▶ _PROVIDED RECORDS_
* * *

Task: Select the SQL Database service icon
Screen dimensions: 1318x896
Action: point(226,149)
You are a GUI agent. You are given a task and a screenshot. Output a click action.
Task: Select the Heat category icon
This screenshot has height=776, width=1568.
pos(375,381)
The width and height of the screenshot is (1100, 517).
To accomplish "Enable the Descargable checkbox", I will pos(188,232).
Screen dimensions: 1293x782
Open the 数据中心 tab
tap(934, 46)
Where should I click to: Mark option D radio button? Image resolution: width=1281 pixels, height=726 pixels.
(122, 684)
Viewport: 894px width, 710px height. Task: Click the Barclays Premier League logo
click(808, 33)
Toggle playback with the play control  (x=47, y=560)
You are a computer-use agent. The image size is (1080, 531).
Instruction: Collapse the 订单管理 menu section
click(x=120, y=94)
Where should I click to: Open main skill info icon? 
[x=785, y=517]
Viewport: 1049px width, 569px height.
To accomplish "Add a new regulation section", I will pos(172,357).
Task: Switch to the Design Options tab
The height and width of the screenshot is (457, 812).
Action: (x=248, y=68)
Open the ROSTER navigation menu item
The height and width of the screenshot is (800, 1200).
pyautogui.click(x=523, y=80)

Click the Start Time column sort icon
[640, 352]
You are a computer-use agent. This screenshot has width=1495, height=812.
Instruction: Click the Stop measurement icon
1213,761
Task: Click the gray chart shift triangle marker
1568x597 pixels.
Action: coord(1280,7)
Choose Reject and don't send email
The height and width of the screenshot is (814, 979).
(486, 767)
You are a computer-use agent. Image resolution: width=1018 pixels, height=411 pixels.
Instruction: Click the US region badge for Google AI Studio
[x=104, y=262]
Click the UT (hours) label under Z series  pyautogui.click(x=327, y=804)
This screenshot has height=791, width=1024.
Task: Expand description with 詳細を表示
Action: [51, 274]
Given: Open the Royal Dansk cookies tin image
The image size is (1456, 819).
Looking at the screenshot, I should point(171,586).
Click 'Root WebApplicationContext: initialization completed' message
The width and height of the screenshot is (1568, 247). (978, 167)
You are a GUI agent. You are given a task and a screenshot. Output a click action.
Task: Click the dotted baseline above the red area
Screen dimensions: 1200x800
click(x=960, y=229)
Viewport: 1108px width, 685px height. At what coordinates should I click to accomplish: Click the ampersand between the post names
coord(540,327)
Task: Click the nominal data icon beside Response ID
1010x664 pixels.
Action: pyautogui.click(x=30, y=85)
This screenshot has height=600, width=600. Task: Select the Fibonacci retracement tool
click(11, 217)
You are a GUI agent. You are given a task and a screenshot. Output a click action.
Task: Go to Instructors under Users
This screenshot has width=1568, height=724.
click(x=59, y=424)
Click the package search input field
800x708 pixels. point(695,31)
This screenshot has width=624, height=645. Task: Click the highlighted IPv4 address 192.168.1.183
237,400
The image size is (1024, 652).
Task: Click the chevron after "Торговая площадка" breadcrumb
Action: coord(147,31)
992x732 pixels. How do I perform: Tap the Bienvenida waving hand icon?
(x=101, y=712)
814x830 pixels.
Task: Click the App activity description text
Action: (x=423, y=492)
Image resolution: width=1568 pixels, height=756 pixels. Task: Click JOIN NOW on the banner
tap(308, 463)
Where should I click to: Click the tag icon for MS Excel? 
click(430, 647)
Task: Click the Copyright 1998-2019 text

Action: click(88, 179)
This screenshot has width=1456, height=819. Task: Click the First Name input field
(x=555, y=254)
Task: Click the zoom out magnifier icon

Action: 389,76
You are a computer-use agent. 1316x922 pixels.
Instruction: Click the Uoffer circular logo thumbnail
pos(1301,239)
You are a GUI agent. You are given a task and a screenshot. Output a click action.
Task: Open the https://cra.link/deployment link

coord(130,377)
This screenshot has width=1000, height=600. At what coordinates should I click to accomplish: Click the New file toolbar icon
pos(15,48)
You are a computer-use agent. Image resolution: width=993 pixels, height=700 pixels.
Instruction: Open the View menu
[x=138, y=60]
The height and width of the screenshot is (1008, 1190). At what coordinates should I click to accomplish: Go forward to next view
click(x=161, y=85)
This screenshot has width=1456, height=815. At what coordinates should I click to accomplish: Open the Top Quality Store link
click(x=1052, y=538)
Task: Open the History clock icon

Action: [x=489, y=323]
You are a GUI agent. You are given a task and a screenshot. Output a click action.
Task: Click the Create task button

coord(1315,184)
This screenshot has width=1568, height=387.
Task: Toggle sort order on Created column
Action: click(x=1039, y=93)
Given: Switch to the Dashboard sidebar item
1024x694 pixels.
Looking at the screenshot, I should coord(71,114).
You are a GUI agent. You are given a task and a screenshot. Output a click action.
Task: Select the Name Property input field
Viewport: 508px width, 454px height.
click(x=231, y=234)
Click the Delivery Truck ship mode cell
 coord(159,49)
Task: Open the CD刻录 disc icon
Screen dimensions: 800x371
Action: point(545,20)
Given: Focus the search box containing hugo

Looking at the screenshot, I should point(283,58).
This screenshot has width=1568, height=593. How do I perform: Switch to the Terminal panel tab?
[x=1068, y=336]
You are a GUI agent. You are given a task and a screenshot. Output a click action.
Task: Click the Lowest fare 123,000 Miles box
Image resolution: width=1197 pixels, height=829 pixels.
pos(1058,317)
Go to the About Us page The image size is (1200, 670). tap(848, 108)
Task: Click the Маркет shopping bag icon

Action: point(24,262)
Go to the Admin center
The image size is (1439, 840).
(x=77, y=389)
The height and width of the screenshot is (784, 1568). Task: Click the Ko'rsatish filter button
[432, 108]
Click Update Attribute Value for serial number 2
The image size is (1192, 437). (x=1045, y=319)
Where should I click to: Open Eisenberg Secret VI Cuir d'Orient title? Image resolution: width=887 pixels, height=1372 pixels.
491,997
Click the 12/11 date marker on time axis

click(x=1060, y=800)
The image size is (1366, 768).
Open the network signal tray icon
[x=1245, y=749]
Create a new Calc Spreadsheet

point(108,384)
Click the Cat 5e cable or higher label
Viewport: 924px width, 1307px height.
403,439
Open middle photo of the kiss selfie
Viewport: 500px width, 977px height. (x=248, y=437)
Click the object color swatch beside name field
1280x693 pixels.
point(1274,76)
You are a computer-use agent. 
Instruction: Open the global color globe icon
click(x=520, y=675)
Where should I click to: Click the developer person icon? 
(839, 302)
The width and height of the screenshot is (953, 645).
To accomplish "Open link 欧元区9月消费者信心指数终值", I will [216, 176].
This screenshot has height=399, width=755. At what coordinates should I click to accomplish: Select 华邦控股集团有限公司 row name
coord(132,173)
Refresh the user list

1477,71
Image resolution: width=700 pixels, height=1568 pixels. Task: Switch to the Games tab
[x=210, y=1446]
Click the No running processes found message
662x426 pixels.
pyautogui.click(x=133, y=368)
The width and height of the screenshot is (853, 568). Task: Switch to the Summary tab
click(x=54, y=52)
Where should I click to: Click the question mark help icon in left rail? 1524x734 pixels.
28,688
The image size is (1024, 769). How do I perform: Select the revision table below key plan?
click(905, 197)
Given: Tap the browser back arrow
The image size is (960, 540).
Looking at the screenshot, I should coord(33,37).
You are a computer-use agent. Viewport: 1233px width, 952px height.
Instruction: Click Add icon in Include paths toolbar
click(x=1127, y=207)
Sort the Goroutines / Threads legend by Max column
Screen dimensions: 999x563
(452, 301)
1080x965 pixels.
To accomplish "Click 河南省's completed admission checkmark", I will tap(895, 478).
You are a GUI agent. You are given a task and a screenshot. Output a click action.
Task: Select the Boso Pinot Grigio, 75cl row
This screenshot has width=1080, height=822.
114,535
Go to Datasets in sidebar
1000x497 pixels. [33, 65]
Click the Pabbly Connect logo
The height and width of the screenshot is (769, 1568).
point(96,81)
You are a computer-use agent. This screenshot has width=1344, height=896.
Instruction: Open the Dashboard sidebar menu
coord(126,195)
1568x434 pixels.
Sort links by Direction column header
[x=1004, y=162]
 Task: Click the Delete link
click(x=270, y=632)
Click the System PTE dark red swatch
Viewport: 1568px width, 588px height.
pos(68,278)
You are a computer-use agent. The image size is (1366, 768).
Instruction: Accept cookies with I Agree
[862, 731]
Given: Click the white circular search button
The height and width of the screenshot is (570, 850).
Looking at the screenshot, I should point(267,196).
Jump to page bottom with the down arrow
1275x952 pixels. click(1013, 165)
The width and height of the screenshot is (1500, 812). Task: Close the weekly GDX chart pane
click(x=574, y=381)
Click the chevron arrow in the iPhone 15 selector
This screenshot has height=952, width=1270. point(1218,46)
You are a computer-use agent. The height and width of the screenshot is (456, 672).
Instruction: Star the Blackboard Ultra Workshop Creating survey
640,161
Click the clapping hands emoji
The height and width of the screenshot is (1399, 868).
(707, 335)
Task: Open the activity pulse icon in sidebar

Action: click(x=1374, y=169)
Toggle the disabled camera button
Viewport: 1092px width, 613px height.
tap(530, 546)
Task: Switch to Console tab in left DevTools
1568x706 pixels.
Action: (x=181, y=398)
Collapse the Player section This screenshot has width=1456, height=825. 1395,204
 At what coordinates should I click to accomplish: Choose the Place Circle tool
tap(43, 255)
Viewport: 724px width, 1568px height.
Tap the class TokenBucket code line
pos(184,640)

* * *

▶ _HOW TO COMPLETE THIS TASK_
Within the records, in how many lines does the string "beside" occur? Give the number and no other text.

▶ _YOUR SOLUTION_
2